The TRIAD model was created to address this challenge. In this study, we evaluated the persistence of effects of a TRIAD implementation, with and without the follow-through component, in its third and final year. That is, two experimental groups received the TRIAD implementation in pre-kindergarten (pre-K), and one of these groups also received the follow-through intervention in their kindergarten and first-grade year. Here we report the effects at the end of the students’ first-grade year and whether these effects were equivalent for various subpopulations, as well as possible indirect, or mediational, effects through particular pedagogical practices (Clements, Sarama, Spitler, Lange, & Wolfe, 2011).

Theoretical Framework

TRIAD’s theoretical framework (Sarama et al., 2008) is an elaboration of the network of influences theory (Sarama, Clements, & Henry, 1998). Scale-up is considered to involve multiple coordinated efforts to maintain the integrity of the vision and practices of an innovation through increasingly numerous and complex socially mediated filters, through phases of introduction, initial adoption, implementation, and institutionalization.
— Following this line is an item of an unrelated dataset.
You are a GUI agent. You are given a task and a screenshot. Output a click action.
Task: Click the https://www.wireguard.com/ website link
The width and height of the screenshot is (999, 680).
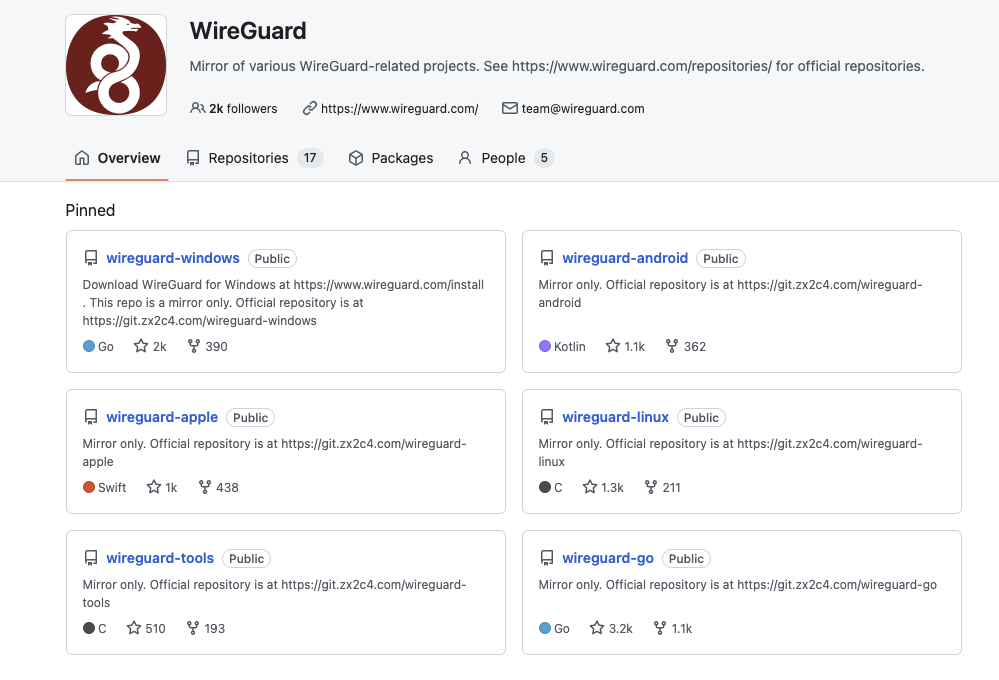(x=399, y=108)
The TRIAD model scales up the support of “interactions among teachers and children around educational material” (Ball & Cohen, 1999, p. 3). This strategy creates extensive opportunities for teachers to focus on mathematics, goals, and students’ thinking and learning, which improves teachers’ knowledge of subject matter, teaching, and learning and increases student achievement (Ball & Cohen, 1999; Cohen, 1996; Schoen, Cebulla, Finn, & Fi, 2003; Sowder, 2007). Research suggests that the most important feature of a high-quality educational environment is a knowledgeable and responsive adult and that professional development can foster these characteristics (Darling-Hammond, 1997; National Research Council, 2001; Sarama & DiBiase, 2004; Schoen et al., 2003; Sowder, 2007). Use of demonstrations, practice, and feedback, especially from coaches, increases the positive effects of information-only training (Fixsen, Naoom, Blase, Friedman, & Wallace, 2005; Pellegrino, 2007; Showers, Joyce, & Bennett, 1987). The professional development in TRIAD provides a promising path for developing teachers’ understanding of learning, teaching, curriculum, and assessment by focusing on research-based models of students’ thinking and learning (cf. Bredekamp, 2004; Carpenter & Franke, 2004; Hiebert, 1999; Klingner, Ahwee, Pilonieta, & Menendez, 2003). Research-based learning trajectories are TRIAD’s core (Clements & Sarama, 2004a, 2004b; Clements, Sarama, & DiBiase, 2003). Learning trajectories have three components: a goal (that is, an aspect of a mathematical domain students should learn), a developmental progression of levels of thinking, and instruction that helps them move along that trajectory. Thus, they facilitate teachers’ learning about mathematics, how students think about and learn this mathematics, and how such learning is supported by the curriculum and its teaching strategies. They address domain-specific components of learning and teaching that have the strongest impact on cognitive outcomes (Lawless & Pellegrino, 2007). By illuminating potential developmental progressions, they bring coherence and consistency to goals, curricula, and assessments (Clements & Sarama, 2009; Sarama & Clements, 2009) and help teachers focus on the “conceptual storyline” of the curriculum, a critical element that is often missed (Heck, Weiss, Boyd, & Howard, 2002; Weiss, 2002).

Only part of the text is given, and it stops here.